* _TASK ITEM_
When you copy from the entries that follow, take only the lines from the one with "Task: Switch to the Edit page tab" down to the one with "Given: Open the Go menu", keeping both ends and dropping every picture.
#### DATA TO USE
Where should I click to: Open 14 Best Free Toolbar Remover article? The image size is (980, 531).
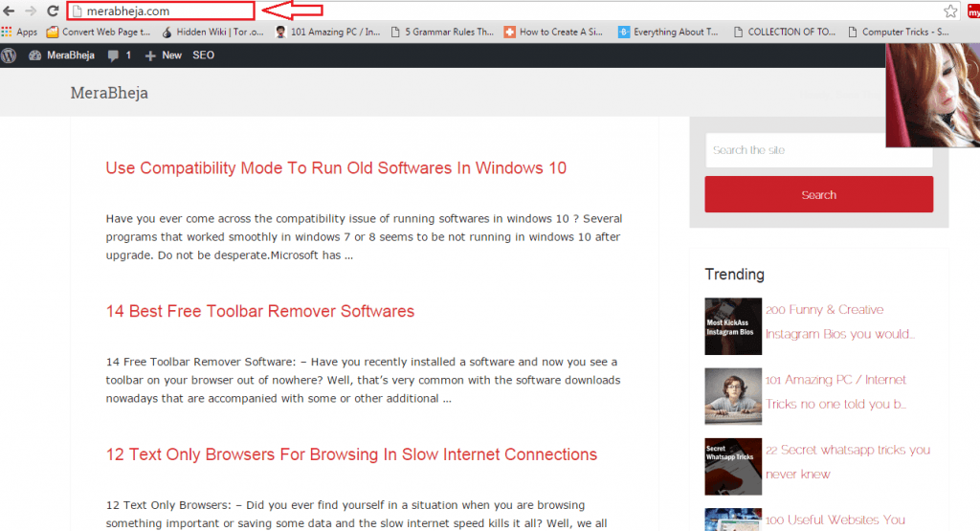(260, 312)
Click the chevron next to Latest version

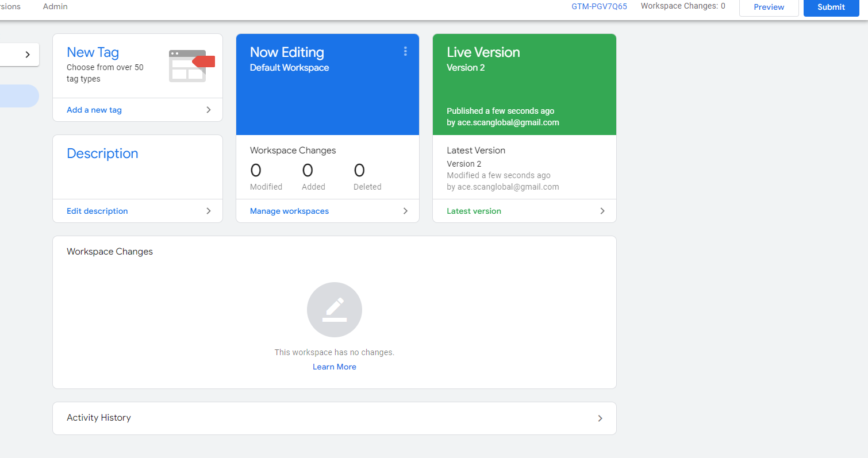602,211
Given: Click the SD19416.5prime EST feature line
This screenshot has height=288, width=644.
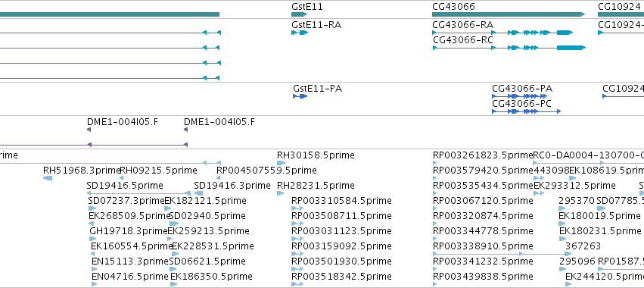Looking at the screenshot, I should [x=138, y=193].
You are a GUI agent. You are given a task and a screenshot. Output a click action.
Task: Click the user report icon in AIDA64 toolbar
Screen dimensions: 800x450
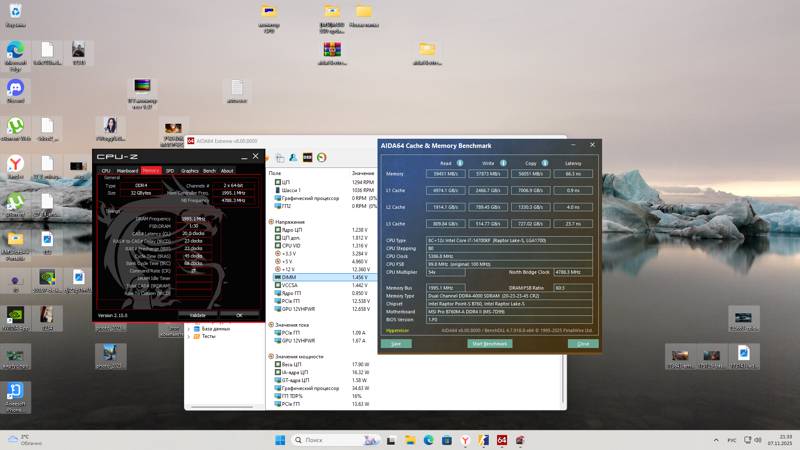coord(293,157)
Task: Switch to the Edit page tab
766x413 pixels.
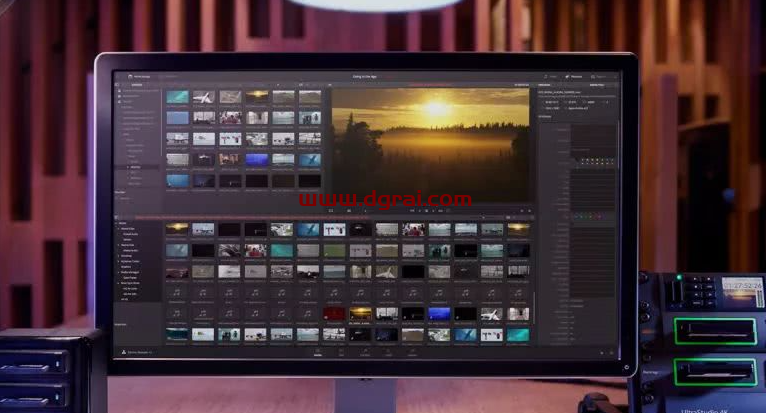Action: pos(342,352)
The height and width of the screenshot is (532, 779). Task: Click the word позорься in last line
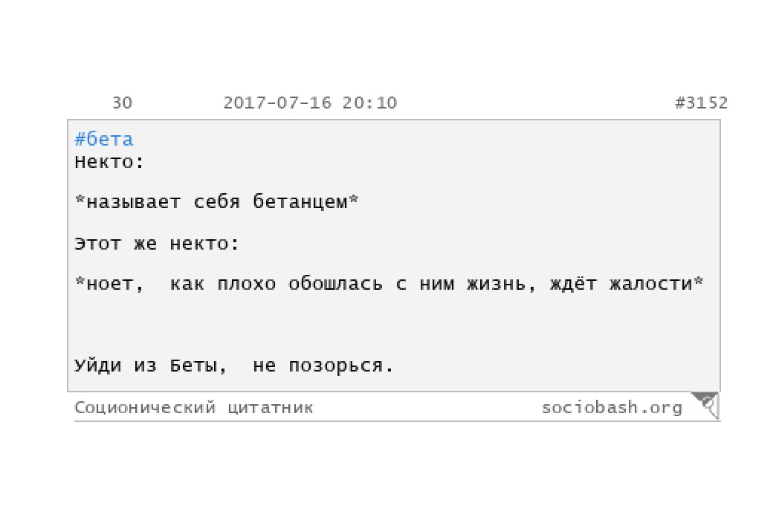point(336,366)

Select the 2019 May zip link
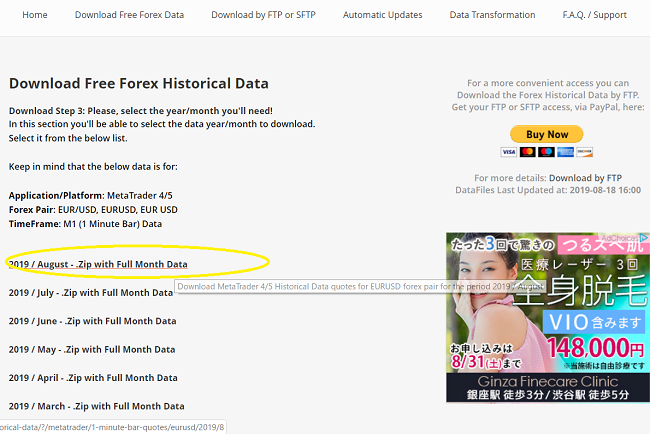click(x=91, y=350)
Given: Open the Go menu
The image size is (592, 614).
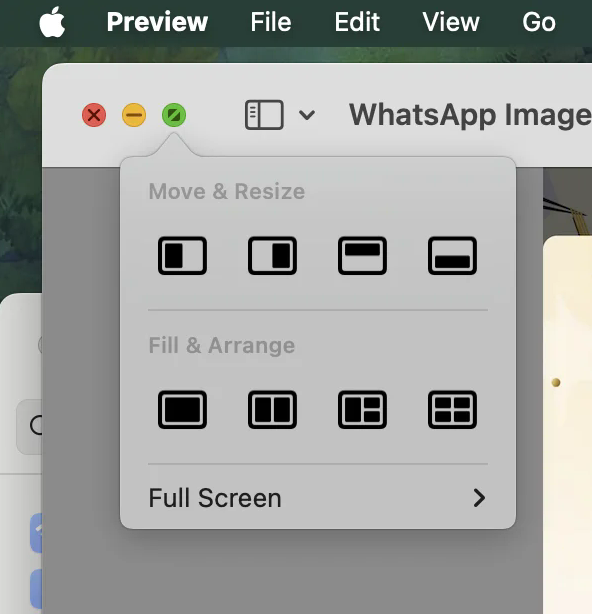Looking at the screenshot, I should pos(539,22).
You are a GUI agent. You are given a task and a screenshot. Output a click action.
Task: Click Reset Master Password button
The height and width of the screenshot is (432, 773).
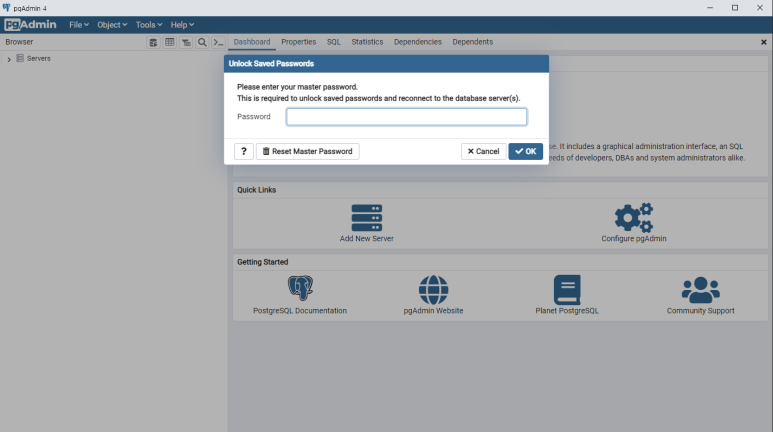click(307, 151)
########
* _RESULT OF THIS TASK_
Task: Switch to the Edit page tab
766x413 pixels.
Action: pos(342,352)
The height and width of the screenshot is (532, 779). Task: Click the word позорься in last line
point(336,366)

Select the 2019 May zip link
click(x=91, y=350)
Given: Open the Go menu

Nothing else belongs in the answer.